PROBLEM STATEMENT: Copy every entry exactly as given, minus the images.

[RECORDS TO USE Boundary: Start]

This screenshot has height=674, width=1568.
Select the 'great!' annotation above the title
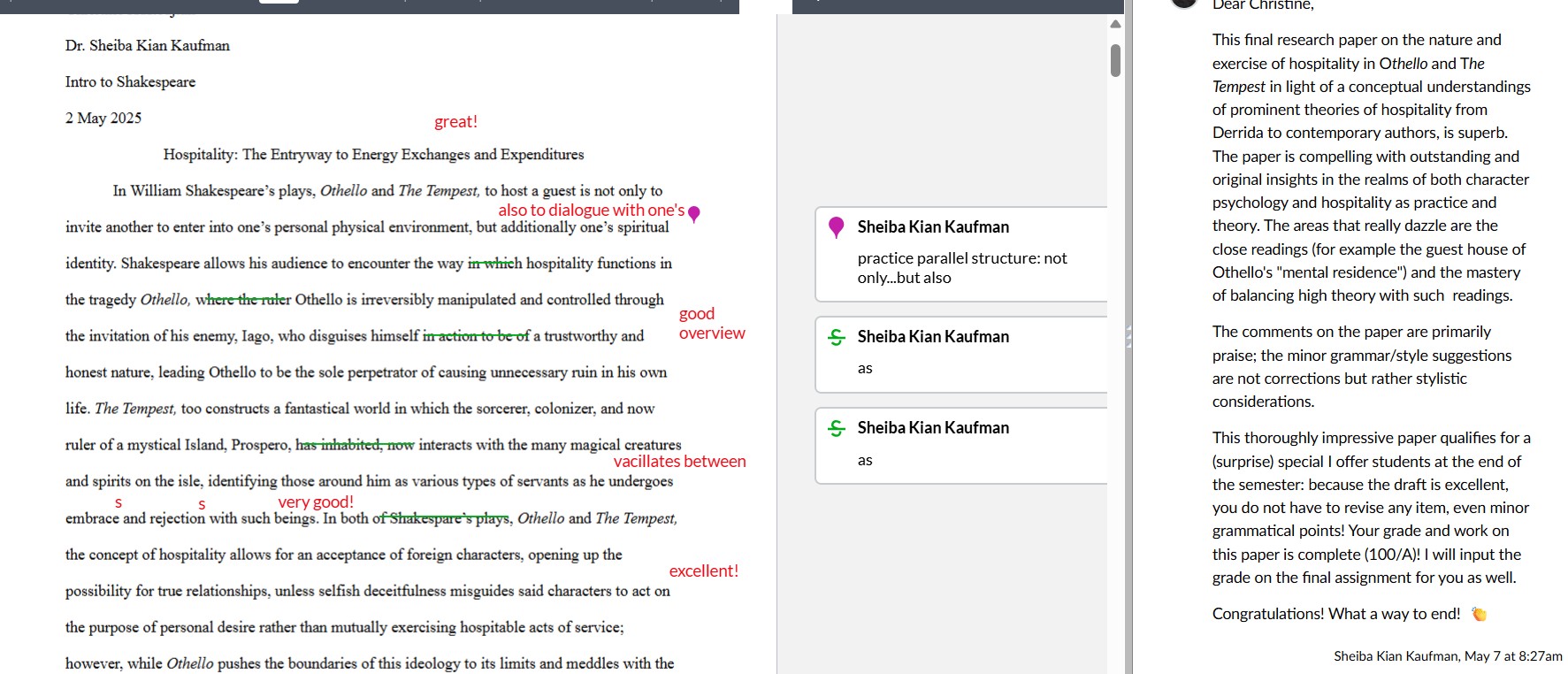pyautogui.click(x=455, y=122)

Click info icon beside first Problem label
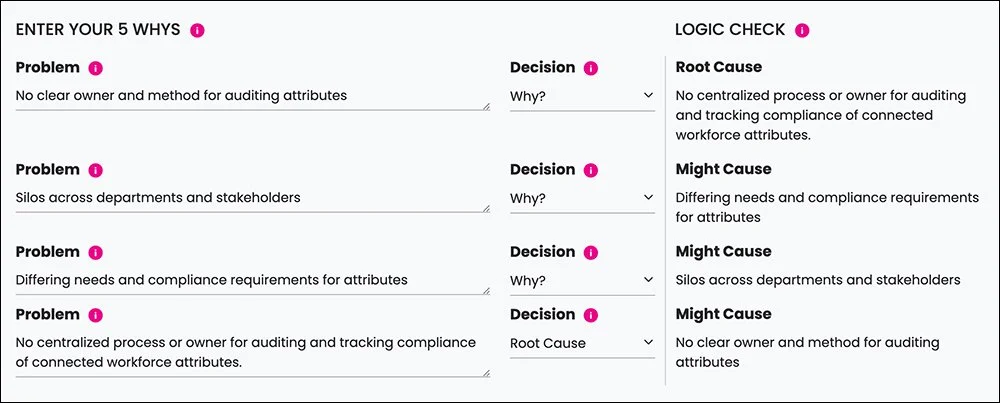pos(96,68)
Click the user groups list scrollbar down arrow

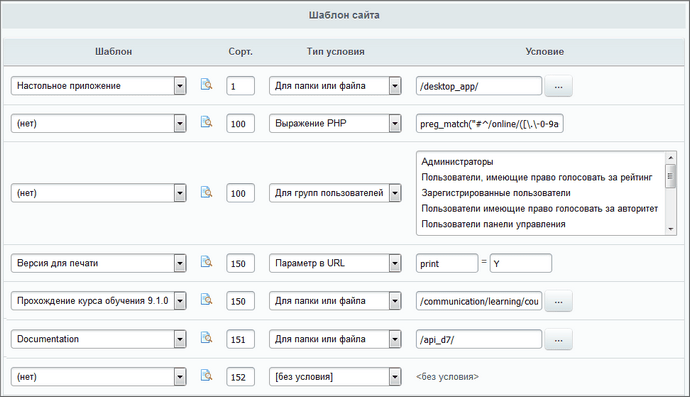point(671,229)
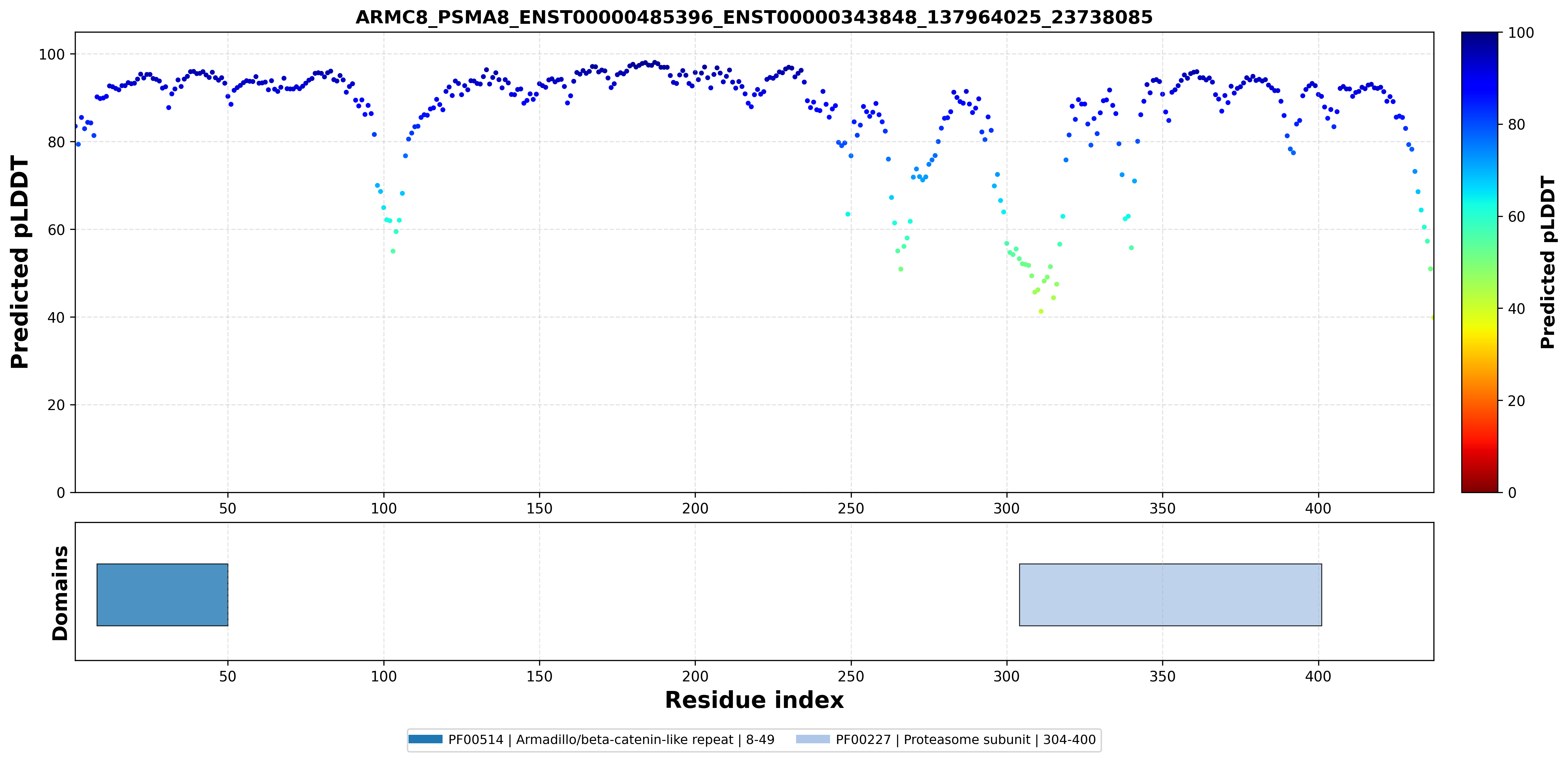Click the x-axis tick 300 under domains panel
Screen dimensions: 1568x762
pos(1007,677)
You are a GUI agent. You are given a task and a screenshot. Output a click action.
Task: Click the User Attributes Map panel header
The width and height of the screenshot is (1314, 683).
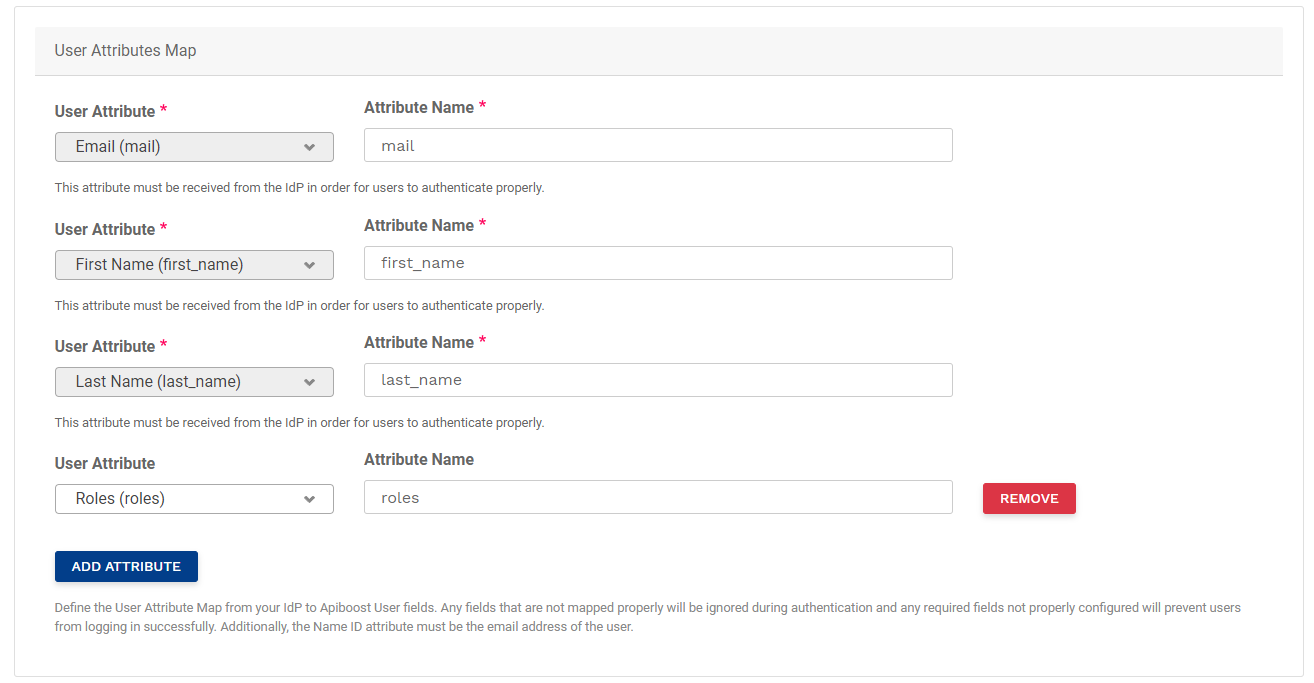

[RECORDS TO USE Boundary: End]

WRITTEN RESPONSE:
This screenshot has height=674, width=1568.
Select the 'great!' annotation above the title
pyautogui.click(x=455, y=122)

Click info icon beside first Problem label
pos(96,68)
Click the user groups list scrollbar down arrow

point(671,229)
Click the x-axis tick 300 under domains panel
Screen dimensions: 1568x762
pos(1007,677)
You are a GUI agent. You are given a task and a screenshot. Output a click action.
Task: Click the User Attributes Map panel header
The width and height of the screenshot is (1314, 683).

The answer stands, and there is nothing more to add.